Computer Account Disabling Policy

All Engineering computer account holders must abide by the Acceptable Use Policy as well as other pertinent policies and guidelines. When ECS is notified of the following sorts of violations, the computer account may be disabled.

Disabling an Account without Prior Notice

A user’s computer account can be disabled by changing the password without notifying the user for the following reasons:

  • There is evidence of activity that violates federal, state, or local law as enumerated in UI Acceptable Use Policy (AUP) Section 19.4.J.
  • The account shows activity that critically affects other's use of the system (e.g.,  security risk, network performance degradation, account break-in). See UI Acceptable Use Policy Section 19.4.

Process

  1. Make a determination that immediate disabling of the account is necessary according to the reasons listed above.
  2. Get authorization from ECS director. If approved, change account password. If it is not possible to get authorization, make a determination based on the seriousness of violation.
  3. Notify all ECS staff. If appropriate, notify external personnel (e.g., ITS security, campus security).
  4. Unless the situation warrants secrecy or has been turned over to external personnel, a designated ECS staff person will contact the user, explain the situation, and schedule a face-to-face meeting.
  5. Following the face-to-face meeting with the user and receiving reasonable assurance that the user understands the situation and will modify account usage, re-enable account.
  6. Repeated or serious violations of the UI AUP or Engineering Acceptable Use Policy can be referred to the appropriate disciplinary body for faculty, staff, or students as defined in the UI AUP Section 19.5.

Notifying User of Inappropriate Computer Activity

In the following situations, the designated ECS staff person will notify a computer account holder who is in jeopardy of his/her account being disabled.

  • The user has violated the UI AUP, Engineering AUP, or any other relevant AUP.
  • The use of the account poses some security risk.
  • The account activity has contributed significantly to some threshold of network performance degradation.

Process

  1. Notify the user of situation (by email and/or phone).  Explain how to modify the offending activity, or ask the user to come into the office for an explanation.
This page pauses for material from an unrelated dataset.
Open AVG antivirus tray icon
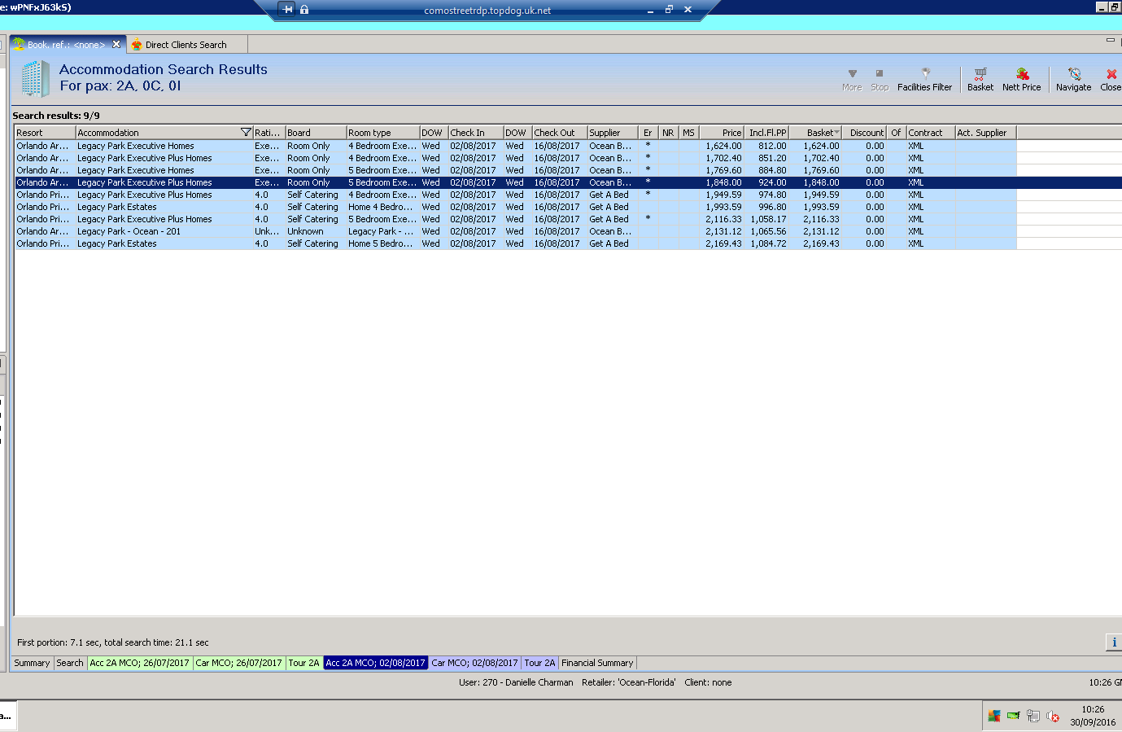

Set a cutoff date after which time ECS will inactivate the account.
  2. Depending on the seriousness of the offense, attempt to contact the user more than once and using multiple avenues (e.g., email, phone, letter) before disabling the account for non-responsiveness or failure to modify usage.  If the user does not respond , disable the account on the cutoff date.
  3. Following a face-to-face meeting with the user and with reasonable assurance that the user understands the situation and will modify account usage, re-enable the account.
  4. Repeated or serious violations of the UI AUP or Engineering AUP can be referred to the appropriate disciplinary body for faculty, staff, or students as defined in the UI AUP Section 19.5.